* No more complaining about not being able to see all the top films of the year. At AMC movie theaters around the country on Feb. 23, watch all five of the best picture Academy Award nominees back to back for only $30. Your pass allows you to come and go, plus you get free popcorn all day. It's time for a movie binge, baby.
* Reading alert: Mike Russell from CulturePulp interviewed graphic novelist/filmmaker Marjane Satrapi and then drew it. The medium and the subject, both super cool.
* Last night, Cinecultist caught the pre-backlash-to-the-backlash, record release performance of Vampire Weekend at Bowery Ballroom. We trotted out our snarkiest remarks and our most cutting observations about the super enthusiastic 16+ crowd, but the fact of the matter is this young foursome plays a catchy, danceable tune. The nostalgia for Paul Simon's Graceland pulled strong on our heart strings and their earnest rocking made us want to cut class and lay out on the grass on the Quad. Expect to see VW freakin' everywhere really soon.
Matthew Baldwin over at the excellent blog Defective Yeti has created an Academy Awards ballot function and we've set up an official Cinecultist Oscar Pool. Log in*, pick your favorites (at random if you like, sometimes these awards are total crap shoots) and then they'll be emailed to CC. After the awards are announced, we'll tabulate the winner. It'll be fun! Yay, betting! And as a further incentive the top dog will get a mailing of random DVDs from the Cinecultist's collection or a congratulatory drink, whichever you prefer. Plus bragging rights, of course.
The Oscars will air, in some form or another, on February 24 at 5 pm PST. If you need some more professional handicapping, you can check out EW's coverage.
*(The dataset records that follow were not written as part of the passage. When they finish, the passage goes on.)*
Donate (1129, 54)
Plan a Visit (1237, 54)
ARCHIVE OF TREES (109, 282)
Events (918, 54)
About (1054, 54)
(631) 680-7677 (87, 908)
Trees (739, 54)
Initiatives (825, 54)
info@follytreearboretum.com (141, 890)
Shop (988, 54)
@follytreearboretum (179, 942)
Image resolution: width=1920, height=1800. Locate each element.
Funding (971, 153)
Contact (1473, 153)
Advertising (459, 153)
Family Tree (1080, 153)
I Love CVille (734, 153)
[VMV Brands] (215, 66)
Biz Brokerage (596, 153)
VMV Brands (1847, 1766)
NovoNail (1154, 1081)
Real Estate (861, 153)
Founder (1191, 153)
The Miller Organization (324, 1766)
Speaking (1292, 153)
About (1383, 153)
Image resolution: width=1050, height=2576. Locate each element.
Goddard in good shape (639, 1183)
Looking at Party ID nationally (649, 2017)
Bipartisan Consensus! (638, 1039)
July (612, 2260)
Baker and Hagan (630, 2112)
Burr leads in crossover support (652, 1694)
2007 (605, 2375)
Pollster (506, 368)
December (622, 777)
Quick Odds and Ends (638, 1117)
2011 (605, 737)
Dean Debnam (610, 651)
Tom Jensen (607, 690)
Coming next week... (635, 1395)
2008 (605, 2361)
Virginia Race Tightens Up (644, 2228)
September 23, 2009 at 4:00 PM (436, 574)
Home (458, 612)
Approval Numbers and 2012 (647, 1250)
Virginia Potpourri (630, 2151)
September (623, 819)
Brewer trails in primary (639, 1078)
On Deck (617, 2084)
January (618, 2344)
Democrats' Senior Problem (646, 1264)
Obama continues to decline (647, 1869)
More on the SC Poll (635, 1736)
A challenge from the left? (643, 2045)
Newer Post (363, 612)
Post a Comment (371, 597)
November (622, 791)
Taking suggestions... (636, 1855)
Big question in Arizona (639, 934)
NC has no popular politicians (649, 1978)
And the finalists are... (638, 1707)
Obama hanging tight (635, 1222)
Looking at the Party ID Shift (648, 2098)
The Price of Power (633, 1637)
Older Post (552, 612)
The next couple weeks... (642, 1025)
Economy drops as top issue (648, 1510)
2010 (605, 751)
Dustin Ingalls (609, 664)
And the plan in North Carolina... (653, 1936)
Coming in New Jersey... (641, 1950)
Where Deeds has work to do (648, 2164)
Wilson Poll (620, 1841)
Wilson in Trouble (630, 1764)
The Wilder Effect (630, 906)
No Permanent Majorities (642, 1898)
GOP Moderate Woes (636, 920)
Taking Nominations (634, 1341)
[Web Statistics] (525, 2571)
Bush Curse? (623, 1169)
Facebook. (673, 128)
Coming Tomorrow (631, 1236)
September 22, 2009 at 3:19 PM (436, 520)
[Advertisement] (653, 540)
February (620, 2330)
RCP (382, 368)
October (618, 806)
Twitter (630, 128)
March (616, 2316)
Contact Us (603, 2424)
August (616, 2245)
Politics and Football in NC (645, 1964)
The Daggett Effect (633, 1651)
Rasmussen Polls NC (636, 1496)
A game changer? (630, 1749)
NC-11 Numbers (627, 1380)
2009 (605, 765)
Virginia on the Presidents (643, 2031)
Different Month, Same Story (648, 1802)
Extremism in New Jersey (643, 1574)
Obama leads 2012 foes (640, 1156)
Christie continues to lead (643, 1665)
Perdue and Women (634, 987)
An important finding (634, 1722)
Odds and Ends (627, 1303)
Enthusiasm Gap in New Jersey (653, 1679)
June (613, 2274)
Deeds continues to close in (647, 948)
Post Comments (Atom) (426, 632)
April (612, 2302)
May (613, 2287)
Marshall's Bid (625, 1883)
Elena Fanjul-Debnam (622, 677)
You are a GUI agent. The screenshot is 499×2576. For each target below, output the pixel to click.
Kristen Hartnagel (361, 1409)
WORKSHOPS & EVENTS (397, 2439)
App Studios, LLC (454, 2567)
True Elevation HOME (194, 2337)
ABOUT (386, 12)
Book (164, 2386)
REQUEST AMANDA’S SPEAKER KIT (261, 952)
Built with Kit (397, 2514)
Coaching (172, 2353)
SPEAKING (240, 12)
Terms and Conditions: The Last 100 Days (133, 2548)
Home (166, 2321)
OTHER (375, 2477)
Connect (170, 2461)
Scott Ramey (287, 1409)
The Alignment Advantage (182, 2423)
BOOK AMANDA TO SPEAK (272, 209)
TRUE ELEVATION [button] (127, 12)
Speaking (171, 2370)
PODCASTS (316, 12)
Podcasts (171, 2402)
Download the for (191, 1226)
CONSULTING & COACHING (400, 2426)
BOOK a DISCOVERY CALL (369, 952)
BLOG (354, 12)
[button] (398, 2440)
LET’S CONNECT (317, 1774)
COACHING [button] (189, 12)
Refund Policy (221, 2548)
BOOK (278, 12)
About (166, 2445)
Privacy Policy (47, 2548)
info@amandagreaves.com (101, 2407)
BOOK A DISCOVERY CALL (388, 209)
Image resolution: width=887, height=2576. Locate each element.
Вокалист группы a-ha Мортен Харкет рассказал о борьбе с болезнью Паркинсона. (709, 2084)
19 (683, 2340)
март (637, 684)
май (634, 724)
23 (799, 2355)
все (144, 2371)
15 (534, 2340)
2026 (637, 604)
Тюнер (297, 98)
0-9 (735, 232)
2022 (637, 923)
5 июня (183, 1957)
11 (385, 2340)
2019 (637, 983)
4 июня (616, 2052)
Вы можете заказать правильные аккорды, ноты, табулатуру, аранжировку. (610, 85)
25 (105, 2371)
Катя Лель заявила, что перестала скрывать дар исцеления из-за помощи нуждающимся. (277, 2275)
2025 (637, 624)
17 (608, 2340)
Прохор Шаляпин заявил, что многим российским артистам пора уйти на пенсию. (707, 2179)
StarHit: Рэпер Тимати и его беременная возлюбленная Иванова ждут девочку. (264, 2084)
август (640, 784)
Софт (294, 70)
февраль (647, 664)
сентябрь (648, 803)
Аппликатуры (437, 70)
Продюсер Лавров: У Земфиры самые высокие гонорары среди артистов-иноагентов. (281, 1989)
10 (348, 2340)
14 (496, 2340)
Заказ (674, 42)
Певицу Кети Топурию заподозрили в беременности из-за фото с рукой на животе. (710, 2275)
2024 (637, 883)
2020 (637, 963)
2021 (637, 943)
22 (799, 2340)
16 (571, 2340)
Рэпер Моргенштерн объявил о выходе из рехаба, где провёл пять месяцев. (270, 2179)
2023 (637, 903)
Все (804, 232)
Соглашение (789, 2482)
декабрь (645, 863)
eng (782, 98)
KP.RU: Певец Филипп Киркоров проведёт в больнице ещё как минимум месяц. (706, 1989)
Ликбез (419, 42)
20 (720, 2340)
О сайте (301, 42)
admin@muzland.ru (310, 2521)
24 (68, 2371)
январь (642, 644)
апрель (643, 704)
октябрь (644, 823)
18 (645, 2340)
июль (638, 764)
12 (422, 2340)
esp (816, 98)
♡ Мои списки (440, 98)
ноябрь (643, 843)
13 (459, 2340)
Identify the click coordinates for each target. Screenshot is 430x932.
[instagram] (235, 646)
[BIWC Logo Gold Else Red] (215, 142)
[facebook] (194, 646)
If the above DY link doesn't work, you can search for our pool under #4042.
Cinecultist is a few days late in linking to this but fellow Movie Binger and The Morning News contributor Erik Bryan's most recent MP3 digest does a nice little round up of movie soundtracks.
His list includes some great downloadable cinema tunes including work by Johnny Greenwood from There Will Be Blood, that lovely Oscar nominated song from Once "Falling Slowly," and the classic collaboration of the band Toto with the legendary Brian Eno on the soundtrack for David Lynch's Dune, one of Cinecultist's most beloved cult flicks.
Gawd, CC sure does love Dune, it's so unabashedly weird. Just listening to those synthesizers wail makes us want to watch it again right now.
We hate to admit it, but it's sort of been stagnant city on the Cinecultist Netflix queue lately. Do you ever do this? Put a movie you know you should see in the queue, move it down the list as long as you can, and then once it comes in the mail, leave it to sit, unwatched, for weeks on end? That was CC with The Seventh Seal and Cranes Are Flying which have been at our house for nearly three months. But in a fit of mid-winter cleaning, we watched both of them this week. It was a real triumph over laziness.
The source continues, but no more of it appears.